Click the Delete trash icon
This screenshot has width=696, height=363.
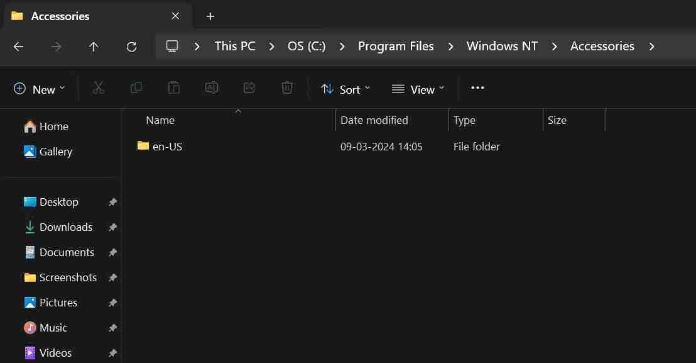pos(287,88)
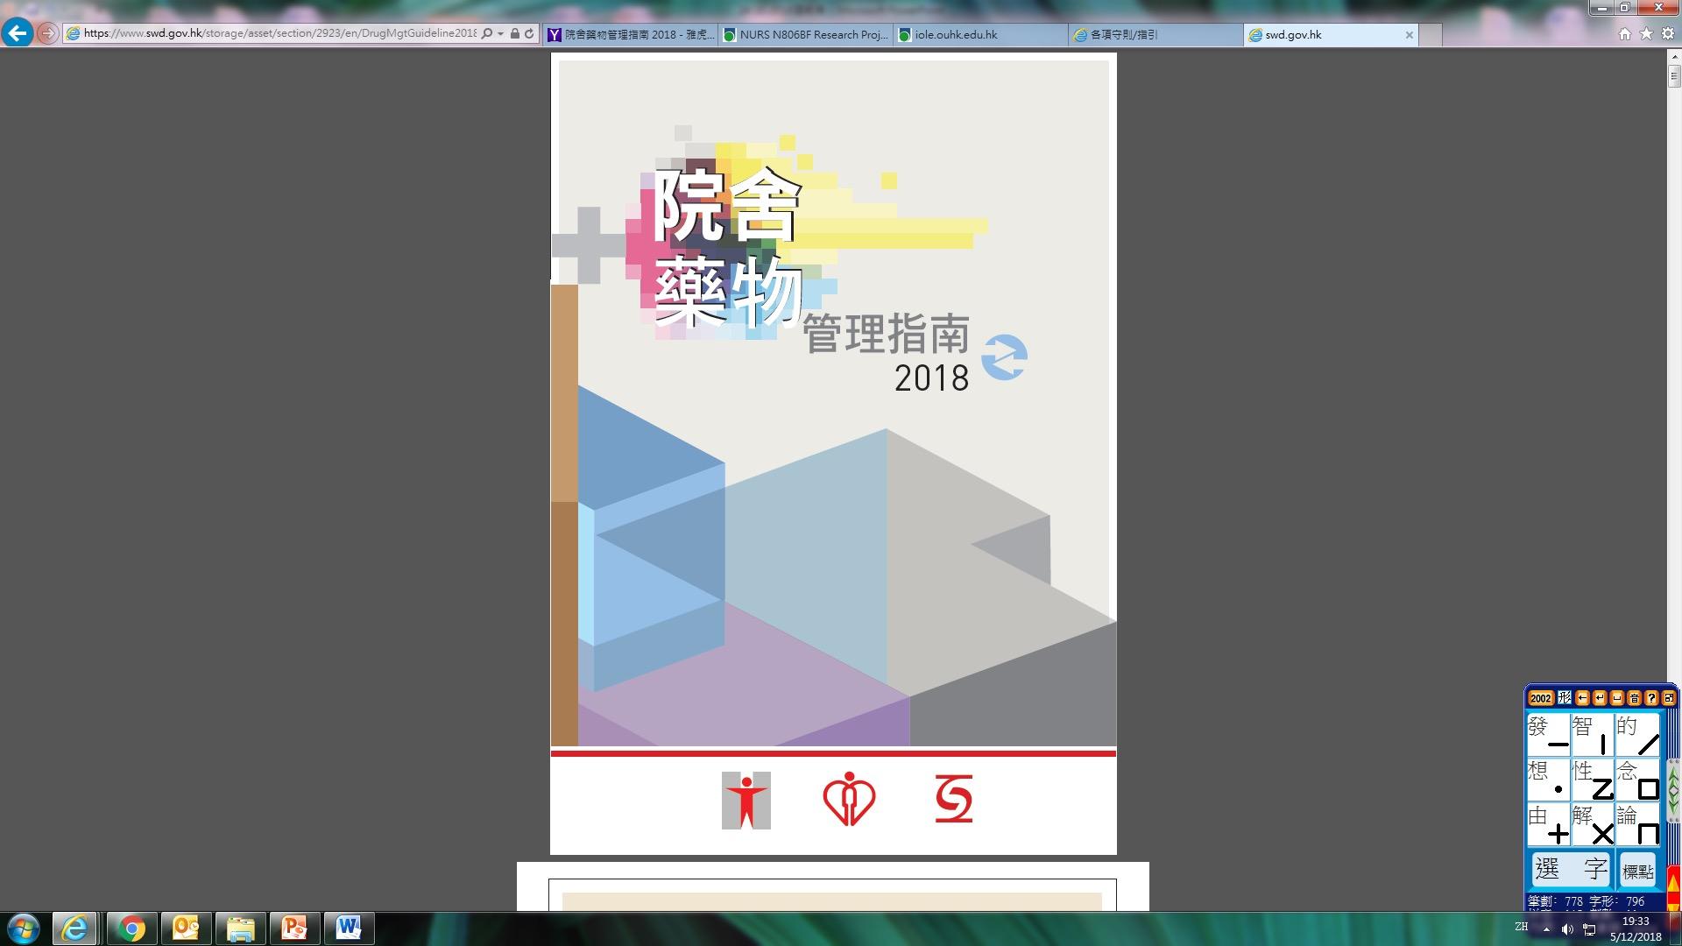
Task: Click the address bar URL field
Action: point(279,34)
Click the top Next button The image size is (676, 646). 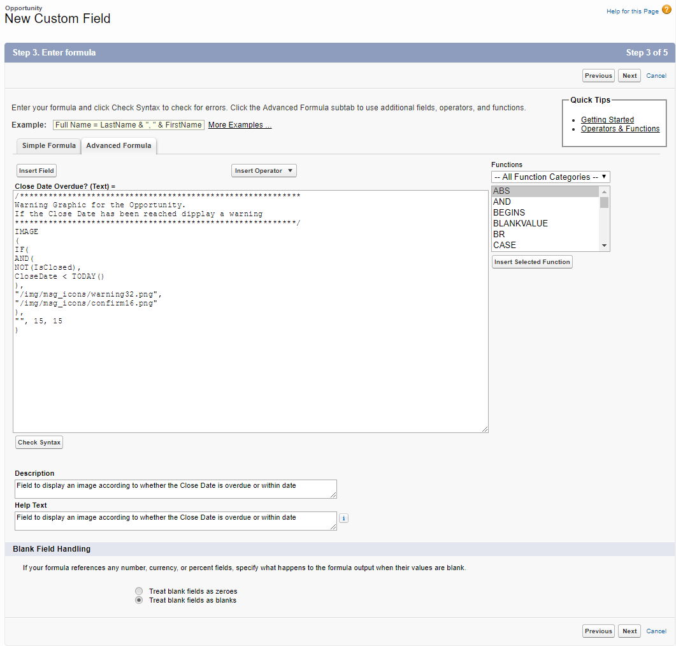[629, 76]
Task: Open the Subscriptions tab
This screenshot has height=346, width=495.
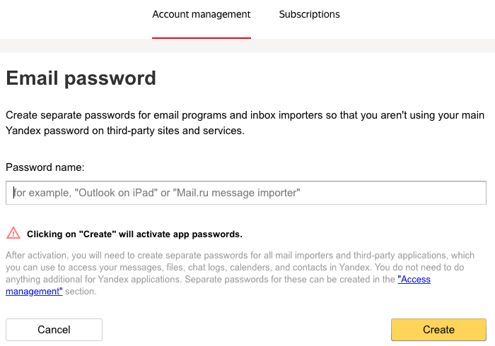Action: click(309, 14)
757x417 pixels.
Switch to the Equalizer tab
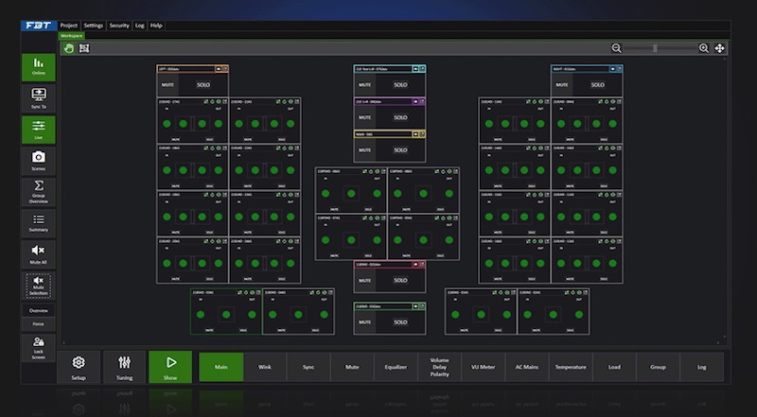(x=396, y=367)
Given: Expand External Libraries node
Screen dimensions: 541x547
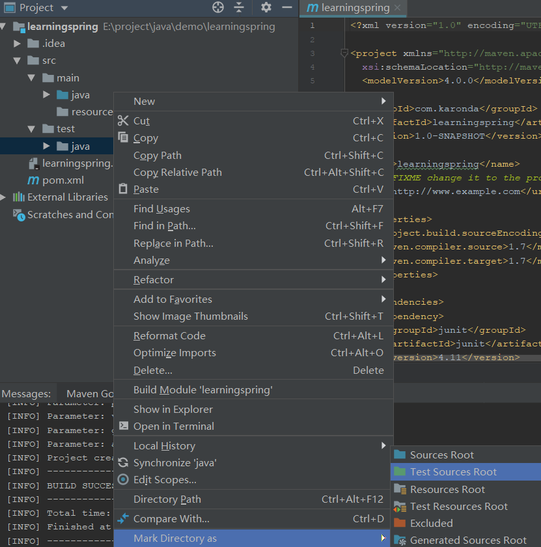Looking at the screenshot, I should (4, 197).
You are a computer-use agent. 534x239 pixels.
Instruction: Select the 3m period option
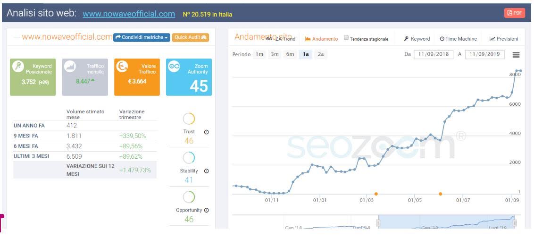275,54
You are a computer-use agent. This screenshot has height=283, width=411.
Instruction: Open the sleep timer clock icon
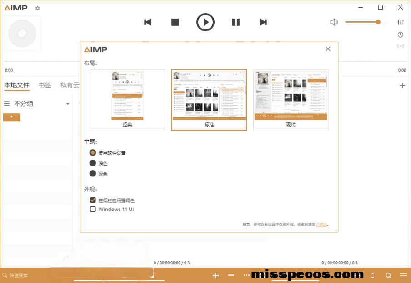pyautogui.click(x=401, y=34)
---
List every line of the material above that contains the word "icon", matching case exactly.

Final result:
Click the Delete trash icon
Instruction: Open the sleep timer clock icon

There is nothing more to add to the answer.